When you think circuitry, you probably think of rigid resin chips, but circuits that have a little more give could allow electronics to be integrated into clothing or film, stretched over the skin or embedded inside the body. While these are usually expensive to produce, researchers at Michigan State University (MSU) have used a plain old inkjet printer to make stretchy circuits that could form the basis of smart fabrics.


Printable circuitry itself isn't completely new either. MIT researchers created a kind of stamp that quickly makes the electronic food labels of the future, and a Georgia Tech team used off-the-shelf equipment to print test circuits onto paper and PET film. But the MSU study marks the first time electronics could be both printable and stretchable.

"We can conceivably make the costs of producing flexible electronics comparable to the costs of printing newspapers," says Chuan Wang, lead researcher on the project. "Our work could soon lead to printed displays that can easily be stretched to larger sizes, as well as wearable electronics and soft robotics applications."

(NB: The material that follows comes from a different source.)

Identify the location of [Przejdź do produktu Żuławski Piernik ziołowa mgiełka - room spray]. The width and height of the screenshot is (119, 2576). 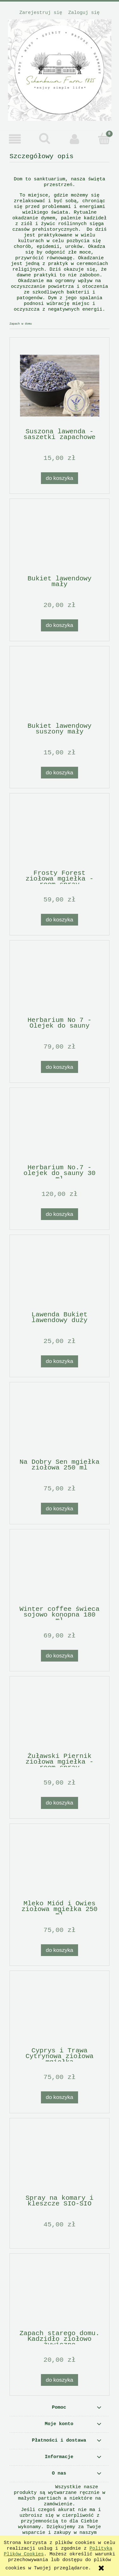
(59, 1717).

The smart fabrics are made of several electronic "inks," which in turn are made of nanomaterials and organic compounds dissolved in a solution. Using these different inks, the printer can spit out the complete devices, including the elastic base material, the circuitry and OLEDs. For now, the OLEDs and circuits remain separate, but the plan is to try to eventually combine them into single working pixels.


When and if that hurdle is overcome, the researchers say that the easily-fabricated stretchy technology could begin to find commercial applications, in devices like rubbery wrist-worn health trackers, deformable tablets and electronic wallpaper that can make huge screens out of entire walls.

"We have created a new technology that is not yet available," says Wang. "And we have taken it one big step beyond the flexible screens that are about to become commercially available."

The research was published in the journal ACS Nano.